Source information: Begin

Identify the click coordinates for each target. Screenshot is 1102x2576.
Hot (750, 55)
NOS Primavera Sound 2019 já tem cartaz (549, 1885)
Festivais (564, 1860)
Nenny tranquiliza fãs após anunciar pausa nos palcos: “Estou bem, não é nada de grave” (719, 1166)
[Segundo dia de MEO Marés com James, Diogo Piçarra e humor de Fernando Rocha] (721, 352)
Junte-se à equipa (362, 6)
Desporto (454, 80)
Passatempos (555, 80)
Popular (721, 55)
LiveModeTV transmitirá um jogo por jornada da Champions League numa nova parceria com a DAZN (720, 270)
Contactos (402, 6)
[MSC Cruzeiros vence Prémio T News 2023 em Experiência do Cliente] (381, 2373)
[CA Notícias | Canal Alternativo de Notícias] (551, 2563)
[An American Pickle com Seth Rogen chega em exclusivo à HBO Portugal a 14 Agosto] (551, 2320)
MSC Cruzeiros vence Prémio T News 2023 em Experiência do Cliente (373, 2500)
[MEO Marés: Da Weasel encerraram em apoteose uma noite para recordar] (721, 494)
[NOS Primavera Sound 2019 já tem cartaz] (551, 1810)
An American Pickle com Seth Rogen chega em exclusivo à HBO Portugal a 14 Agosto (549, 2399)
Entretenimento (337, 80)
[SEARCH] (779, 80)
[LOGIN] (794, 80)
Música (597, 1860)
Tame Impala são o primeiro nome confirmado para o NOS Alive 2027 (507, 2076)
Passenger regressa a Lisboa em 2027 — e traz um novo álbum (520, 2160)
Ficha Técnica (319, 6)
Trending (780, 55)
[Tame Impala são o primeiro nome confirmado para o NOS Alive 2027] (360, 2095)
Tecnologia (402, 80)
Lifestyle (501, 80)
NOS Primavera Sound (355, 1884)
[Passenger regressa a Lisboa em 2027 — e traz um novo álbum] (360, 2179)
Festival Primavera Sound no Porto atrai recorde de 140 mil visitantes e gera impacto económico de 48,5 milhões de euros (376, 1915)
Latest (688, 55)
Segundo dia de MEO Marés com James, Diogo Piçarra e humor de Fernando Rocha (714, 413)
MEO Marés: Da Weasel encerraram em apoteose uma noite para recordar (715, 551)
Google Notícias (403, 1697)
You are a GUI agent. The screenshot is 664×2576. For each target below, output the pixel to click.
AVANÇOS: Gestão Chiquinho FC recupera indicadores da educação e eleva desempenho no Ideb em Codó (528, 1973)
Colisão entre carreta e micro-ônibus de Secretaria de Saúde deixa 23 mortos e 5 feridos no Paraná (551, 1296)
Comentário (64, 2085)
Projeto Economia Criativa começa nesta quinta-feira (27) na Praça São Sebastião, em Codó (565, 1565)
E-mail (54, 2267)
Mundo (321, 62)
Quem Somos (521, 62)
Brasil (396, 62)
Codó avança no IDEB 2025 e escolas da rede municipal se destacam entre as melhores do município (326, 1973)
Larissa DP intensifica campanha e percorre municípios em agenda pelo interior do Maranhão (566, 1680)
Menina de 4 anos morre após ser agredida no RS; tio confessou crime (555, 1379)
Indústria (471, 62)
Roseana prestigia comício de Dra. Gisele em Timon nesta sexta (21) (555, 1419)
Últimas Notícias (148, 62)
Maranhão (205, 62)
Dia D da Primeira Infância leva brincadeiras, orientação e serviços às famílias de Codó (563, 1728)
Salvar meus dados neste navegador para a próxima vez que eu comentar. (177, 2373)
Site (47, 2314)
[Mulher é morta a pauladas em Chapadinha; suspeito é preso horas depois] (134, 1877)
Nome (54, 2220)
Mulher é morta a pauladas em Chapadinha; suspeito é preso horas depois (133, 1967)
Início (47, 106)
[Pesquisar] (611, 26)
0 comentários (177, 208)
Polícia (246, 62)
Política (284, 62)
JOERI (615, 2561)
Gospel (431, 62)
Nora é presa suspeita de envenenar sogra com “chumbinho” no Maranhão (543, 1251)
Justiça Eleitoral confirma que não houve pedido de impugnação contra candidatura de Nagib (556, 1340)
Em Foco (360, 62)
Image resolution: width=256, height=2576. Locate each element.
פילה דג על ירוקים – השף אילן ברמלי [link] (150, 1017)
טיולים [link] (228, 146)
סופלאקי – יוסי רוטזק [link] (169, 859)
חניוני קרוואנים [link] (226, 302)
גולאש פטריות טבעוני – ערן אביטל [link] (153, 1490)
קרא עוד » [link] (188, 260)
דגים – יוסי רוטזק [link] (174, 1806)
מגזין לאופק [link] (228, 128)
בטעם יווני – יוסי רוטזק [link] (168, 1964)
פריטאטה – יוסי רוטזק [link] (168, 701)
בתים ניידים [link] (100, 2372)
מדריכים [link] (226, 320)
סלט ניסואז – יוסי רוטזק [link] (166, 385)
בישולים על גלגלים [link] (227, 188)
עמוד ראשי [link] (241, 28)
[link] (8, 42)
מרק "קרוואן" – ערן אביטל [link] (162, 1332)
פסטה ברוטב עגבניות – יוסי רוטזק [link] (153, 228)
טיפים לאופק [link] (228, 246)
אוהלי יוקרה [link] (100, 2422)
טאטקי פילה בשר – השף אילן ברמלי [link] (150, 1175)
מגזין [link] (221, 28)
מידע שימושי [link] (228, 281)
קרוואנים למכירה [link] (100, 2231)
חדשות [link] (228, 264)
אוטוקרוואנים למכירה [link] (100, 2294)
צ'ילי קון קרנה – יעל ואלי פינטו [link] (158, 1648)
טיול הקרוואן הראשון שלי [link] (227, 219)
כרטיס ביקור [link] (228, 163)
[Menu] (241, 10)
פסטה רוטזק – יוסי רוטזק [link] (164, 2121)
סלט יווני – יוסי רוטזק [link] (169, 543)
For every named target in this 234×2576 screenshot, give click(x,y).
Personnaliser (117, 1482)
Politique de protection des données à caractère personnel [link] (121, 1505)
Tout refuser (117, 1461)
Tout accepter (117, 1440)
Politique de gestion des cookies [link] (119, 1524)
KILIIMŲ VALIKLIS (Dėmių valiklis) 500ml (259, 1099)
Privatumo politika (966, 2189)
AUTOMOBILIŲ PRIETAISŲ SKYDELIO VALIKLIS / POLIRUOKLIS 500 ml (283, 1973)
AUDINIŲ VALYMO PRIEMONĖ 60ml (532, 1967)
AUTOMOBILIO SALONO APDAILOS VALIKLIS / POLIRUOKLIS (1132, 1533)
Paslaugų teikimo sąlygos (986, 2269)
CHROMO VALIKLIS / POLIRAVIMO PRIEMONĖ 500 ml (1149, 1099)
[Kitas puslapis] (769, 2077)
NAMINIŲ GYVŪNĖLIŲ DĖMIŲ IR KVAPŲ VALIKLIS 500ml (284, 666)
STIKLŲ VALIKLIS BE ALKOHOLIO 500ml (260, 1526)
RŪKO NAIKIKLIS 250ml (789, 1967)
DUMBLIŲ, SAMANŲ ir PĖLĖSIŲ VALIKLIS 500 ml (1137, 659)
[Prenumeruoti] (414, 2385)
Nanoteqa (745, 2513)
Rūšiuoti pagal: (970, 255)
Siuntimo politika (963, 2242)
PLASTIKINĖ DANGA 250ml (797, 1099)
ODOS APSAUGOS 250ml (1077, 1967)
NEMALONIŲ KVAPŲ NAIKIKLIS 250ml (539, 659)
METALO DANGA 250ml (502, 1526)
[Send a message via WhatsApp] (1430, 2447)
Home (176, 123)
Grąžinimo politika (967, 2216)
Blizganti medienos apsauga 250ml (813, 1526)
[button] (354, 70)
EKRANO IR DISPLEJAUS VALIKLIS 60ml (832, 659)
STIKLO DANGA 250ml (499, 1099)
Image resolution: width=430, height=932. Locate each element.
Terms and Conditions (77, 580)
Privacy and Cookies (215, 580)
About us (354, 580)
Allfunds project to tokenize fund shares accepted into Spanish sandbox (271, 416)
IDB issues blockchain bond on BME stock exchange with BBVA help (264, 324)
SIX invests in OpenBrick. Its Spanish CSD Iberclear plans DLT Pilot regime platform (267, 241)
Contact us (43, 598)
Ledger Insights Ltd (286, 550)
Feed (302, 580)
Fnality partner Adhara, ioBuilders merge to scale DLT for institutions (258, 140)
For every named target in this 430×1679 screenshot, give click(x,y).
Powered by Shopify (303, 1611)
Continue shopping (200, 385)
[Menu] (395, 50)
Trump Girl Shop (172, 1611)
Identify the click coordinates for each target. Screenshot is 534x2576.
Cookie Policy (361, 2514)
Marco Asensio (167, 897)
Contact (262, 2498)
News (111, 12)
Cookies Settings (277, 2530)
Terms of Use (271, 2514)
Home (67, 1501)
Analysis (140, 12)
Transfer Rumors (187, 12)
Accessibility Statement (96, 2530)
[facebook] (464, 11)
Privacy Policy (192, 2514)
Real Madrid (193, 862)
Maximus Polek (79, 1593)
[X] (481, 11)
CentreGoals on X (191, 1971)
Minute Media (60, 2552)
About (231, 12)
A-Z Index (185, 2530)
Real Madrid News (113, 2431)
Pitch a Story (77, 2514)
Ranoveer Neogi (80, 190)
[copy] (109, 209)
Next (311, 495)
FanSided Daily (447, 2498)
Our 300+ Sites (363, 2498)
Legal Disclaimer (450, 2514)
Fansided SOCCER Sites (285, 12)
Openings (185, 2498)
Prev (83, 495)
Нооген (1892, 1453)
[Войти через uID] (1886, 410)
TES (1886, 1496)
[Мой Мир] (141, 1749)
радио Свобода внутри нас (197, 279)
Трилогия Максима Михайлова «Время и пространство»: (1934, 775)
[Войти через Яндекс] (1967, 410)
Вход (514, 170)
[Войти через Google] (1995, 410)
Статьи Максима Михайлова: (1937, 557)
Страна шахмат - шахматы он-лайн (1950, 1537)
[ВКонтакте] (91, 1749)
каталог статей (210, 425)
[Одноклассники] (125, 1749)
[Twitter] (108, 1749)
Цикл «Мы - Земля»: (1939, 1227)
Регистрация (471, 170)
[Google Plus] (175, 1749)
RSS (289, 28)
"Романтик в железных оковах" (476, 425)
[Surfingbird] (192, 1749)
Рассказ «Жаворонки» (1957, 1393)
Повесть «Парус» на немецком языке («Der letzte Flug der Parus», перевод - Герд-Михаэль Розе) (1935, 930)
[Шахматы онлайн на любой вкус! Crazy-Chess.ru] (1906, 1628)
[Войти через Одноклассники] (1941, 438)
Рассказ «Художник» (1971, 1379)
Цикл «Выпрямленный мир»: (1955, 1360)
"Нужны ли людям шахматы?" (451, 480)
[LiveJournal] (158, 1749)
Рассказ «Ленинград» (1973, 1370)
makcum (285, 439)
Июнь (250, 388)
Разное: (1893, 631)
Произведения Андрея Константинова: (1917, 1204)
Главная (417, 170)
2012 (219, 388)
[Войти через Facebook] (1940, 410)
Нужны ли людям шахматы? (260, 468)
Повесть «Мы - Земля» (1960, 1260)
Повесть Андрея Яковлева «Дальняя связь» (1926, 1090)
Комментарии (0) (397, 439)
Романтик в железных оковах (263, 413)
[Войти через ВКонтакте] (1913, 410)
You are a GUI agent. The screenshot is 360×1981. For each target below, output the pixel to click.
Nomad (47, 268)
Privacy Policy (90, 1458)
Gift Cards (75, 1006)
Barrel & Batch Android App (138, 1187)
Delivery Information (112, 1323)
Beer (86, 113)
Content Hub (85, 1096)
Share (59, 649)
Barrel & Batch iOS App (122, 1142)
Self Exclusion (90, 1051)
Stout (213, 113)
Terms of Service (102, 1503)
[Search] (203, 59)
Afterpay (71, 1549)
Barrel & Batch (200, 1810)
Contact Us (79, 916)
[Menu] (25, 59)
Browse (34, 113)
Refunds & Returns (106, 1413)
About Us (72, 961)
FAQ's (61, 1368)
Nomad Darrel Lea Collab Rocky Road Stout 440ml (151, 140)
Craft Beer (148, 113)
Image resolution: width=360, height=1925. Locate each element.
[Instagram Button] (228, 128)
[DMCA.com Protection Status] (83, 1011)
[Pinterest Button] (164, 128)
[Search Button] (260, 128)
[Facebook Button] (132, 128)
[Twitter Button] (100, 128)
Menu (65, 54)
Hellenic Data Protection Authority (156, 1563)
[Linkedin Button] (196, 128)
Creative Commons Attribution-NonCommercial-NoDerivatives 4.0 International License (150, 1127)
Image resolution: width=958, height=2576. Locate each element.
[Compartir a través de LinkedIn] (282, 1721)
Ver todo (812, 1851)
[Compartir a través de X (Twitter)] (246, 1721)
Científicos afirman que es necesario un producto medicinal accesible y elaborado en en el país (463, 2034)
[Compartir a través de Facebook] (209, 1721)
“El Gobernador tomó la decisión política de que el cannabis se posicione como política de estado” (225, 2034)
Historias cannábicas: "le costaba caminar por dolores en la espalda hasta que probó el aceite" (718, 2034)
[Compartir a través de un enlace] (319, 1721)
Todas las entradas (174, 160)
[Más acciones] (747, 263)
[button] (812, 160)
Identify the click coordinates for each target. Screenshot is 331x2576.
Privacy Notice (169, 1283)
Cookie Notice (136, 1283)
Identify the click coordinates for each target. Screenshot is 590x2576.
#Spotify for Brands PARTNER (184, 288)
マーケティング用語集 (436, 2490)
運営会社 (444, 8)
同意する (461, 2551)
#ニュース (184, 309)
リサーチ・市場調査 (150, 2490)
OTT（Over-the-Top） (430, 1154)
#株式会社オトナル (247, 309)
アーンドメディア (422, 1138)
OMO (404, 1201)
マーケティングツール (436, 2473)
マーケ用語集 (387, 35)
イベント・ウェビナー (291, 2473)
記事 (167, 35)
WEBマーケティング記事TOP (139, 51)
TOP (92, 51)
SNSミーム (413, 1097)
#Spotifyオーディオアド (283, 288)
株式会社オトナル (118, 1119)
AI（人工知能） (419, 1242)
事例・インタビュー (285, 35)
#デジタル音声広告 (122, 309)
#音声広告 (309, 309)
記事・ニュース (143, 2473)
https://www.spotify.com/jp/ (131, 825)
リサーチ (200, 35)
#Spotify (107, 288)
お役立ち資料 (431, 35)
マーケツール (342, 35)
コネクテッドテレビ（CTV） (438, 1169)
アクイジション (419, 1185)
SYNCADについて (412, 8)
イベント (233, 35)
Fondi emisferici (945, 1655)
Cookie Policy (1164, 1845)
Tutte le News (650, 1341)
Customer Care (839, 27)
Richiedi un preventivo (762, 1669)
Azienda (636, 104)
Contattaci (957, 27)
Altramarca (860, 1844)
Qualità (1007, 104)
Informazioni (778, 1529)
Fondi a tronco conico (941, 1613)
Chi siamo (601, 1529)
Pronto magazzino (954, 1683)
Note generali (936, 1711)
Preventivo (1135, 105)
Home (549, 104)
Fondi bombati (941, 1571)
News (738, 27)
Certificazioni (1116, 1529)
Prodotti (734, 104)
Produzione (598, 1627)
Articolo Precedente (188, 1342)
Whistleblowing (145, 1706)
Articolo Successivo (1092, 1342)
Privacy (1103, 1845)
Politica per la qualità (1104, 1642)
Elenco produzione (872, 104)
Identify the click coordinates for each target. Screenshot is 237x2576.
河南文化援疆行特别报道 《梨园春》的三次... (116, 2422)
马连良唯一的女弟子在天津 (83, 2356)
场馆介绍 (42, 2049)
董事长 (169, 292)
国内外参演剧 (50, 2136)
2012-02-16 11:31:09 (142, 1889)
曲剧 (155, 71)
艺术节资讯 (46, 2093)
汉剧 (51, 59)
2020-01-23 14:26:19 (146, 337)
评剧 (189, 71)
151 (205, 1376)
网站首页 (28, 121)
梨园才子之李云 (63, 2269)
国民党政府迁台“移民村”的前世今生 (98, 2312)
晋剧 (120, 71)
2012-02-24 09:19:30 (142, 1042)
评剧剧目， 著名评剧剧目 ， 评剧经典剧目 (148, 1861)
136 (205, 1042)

Source information: End

Goal of the exercise
Which lines of the listing contain the string "width"? Copy each of them.

Written answer
Image resolution: width=256, height=2576. Locate each element.
Image resolution: width=430, height=932. Locate each element.
Image resolution: width=360, height=1925. Locate each element.
Image resolution: width=958, height=2576. Locate each element.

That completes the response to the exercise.